Tobias Matthay, professeur à la Royal Academy of Music de Londres, mentionna le premier, en 1880, les bienfaits d’une technique pianistique basée sur le transfert de poids. Pour lui, afin d’obtenir une palette variée de couleurs sonores, il faut toujours soutenir les doigts (extension du bras) par le poids du corps.

De nombreuses variations de cette approche sont apparues dans les 50 dernières années. On parle couramment, dans les cercles pianistiques, de rotation, de direction, de poids du bras et de l’épaule, de préhension du bout de doigt.
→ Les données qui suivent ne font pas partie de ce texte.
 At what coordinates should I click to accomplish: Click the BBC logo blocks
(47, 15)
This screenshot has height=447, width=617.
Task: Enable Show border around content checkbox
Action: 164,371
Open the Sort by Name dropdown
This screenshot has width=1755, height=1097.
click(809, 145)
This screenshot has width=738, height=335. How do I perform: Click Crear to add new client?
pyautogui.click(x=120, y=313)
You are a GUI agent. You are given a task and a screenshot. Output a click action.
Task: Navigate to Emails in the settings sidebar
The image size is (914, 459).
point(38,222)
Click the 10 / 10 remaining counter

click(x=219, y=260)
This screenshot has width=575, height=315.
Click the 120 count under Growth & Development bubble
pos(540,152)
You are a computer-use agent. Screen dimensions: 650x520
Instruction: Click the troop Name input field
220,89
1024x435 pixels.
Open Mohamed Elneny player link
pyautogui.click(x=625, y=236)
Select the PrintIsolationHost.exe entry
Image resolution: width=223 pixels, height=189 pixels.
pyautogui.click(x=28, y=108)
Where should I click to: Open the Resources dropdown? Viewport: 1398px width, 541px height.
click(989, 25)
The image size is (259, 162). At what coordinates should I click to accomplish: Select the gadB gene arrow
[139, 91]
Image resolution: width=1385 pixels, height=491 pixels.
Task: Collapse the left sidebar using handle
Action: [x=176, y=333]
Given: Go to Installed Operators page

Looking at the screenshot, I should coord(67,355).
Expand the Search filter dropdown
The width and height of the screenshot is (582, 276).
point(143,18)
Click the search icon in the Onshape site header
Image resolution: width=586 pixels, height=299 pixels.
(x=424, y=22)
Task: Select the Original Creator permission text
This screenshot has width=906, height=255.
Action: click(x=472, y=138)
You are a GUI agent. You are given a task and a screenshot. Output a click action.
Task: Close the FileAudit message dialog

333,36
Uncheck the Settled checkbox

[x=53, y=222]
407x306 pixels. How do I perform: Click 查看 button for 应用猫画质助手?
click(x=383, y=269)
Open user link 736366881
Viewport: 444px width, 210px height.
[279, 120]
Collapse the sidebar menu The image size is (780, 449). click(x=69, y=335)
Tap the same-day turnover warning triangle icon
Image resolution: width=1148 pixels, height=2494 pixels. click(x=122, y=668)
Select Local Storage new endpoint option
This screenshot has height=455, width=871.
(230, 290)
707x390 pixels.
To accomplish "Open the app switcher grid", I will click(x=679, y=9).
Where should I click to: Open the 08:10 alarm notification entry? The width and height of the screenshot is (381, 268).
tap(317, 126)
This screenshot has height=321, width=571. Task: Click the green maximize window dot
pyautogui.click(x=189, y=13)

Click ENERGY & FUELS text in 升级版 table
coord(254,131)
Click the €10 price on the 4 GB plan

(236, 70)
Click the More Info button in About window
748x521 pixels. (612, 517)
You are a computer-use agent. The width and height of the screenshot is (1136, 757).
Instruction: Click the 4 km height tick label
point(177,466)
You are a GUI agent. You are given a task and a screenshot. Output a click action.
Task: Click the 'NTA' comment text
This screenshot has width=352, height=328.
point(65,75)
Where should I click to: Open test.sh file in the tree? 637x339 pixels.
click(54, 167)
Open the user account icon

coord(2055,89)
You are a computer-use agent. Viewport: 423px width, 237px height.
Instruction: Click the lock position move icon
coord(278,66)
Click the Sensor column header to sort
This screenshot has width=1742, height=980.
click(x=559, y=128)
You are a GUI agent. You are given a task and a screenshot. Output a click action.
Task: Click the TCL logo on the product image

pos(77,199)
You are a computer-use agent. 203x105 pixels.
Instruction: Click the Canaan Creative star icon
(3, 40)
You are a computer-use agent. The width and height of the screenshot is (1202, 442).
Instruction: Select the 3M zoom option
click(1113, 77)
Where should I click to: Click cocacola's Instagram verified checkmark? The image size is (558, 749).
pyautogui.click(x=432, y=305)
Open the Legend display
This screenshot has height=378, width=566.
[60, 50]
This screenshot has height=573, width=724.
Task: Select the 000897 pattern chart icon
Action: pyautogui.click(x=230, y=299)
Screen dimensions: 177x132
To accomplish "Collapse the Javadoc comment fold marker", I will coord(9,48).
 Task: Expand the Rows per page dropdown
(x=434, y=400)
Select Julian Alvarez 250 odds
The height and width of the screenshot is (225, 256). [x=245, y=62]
De nos jours, beaucoup de conférences et de publications traitent des divers maux qui affligent les musiciens. Les médecins sont nombreux à se spécialiser dans le traitement des tendinites et autres « bibittes » connexes. L’Américaine Dorothy Taubman a consacré plus de 50 années de sa vie à l’étude et à la recherche en cette matière. La technique pianistique qu’elle a mise au point peut sembler révolutionnaire mais elle découle d’une grande logique. Mme Taubman est persuadée que les tendinites et le syndrome du tunnel carpien pourraient être évités si les musiciens apprenaient à exécuter correctement leurs mouvements. Elle prône l’élimination des mouvements de bras et de mains qui font travailler les muscles dans le sens contraire de leur spécificité anatomique. À son avis, la technique et la musique sont indissociables : notre corps génère la pulsation, la sonorité, le phrasé, l’intonation, les couleurs. Malgré toute la réflexion et tous les sentiments dont le pianiste est capable, ses efforts s’avéreront inutiles si son corps ne travaille pas comme il se doit.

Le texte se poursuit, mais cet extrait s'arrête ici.